### MATERIAL SUPPLIED
+++
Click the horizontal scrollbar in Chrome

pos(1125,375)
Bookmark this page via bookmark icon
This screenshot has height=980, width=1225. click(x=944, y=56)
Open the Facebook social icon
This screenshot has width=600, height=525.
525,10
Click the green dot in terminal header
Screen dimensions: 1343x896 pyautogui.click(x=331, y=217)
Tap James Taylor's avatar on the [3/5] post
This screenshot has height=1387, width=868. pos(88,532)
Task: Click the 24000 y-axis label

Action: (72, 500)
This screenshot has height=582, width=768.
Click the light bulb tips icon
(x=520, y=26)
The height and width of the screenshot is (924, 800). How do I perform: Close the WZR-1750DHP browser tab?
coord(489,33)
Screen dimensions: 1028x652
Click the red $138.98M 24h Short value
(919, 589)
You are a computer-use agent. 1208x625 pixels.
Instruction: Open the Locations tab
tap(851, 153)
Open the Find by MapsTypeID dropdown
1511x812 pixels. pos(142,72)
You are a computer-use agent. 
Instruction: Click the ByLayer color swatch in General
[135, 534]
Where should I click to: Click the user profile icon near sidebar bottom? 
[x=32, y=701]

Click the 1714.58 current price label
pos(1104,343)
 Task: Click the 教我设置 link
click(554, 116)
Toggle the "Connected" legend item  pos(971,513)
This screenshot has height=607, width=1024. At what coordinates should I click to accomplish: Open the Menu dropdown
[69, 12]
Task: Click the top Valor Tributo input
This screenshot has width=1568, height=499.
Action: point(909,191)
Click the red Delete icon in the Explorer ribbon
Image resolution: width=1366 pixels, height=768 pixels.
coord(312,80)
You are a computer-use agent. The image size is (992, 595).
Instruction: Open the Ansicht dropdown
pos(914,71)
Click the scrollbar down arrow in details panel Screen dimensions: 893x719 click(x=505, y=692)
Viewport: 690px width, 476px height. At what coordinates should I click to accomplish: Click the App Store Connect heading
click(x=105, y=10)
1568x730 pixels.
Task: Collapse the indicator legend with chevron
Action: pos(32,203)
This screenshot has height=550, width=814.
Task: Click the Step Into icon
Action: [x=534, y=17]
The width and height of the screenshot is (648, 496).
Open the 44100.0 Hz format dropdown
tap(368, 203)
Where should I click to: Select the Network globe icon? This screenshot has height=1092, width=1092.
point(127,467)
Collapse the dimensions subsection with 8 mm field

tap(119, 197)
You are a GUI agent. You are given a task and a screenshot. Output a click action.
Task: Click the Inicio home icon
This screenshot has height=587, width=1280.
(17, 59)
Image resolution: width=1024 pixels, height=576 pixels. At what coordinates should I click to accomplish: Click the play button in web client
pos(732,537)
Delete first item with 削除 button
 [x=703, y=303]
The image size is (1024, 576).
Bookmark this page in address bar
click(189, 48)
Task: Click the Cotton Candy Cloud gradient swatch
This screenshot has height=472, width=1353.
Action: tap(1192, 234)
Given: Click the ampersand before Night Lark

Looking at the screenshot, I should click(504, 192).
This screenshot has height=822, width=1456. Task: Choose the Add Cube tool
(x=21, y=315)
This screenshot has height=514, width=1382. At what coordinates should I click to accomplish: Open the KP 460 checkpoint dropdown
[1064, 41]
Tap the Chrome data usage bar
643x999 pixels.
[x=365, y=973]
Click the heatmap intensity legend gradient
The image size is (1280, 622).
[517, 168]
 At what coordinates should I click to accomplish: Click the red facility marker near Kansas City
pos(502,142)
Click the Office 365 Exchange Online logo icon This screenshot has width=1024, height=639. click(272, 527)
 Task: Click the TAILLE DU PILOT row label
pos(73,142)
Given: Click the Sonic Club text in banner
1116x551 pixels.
+++
### WHAT IS NEEDED
Rewrite the stretch of records from the line containing "The image size is (1024, 576)." through the end of the records, replacing "address bar" with "toolbar" and leaving everything else unchanged.

### SOLUTION FOR THIS PROBLEM
The image size is (1024, 576).
Bookmark this page in toolbar
click(189, 48)
Task: Click the Cotton Candy Cloud gradient swatch
This screenshot has height=472, width=1353.
Action: tap(1192, 234)
Given: Click the ampersand before Night Lark

Looking at the screenshot, I should click(504, 192).
This screenshot has height=822, width=1456. Task: Choose the Add Cube tool
(x=21, y=315)
This screenshot has height=514, width=1382. At what coordinates should I click to accomplish: Open the KP 460 checkpoint dropdown
[1064, 41]
Tap the Chrome data usage bar
643x999 pixels.
[x=365, y=973]
Click the heatmap intensity legend gradient
The image size is (1280, 622).
[517, 168]
 At what coordinates should I click to accomplish: Click the red facility marker near Kansas City
pos(502,142)
Click the Office 365 Exchange Online logo icon This screenshot has width=1024, height=639. click(272, 527)
 Task: Click the TAILLE DU PILOT row label
pos(73,142)
Given: Click the Sonic Club text in banner
1116x551 pixels.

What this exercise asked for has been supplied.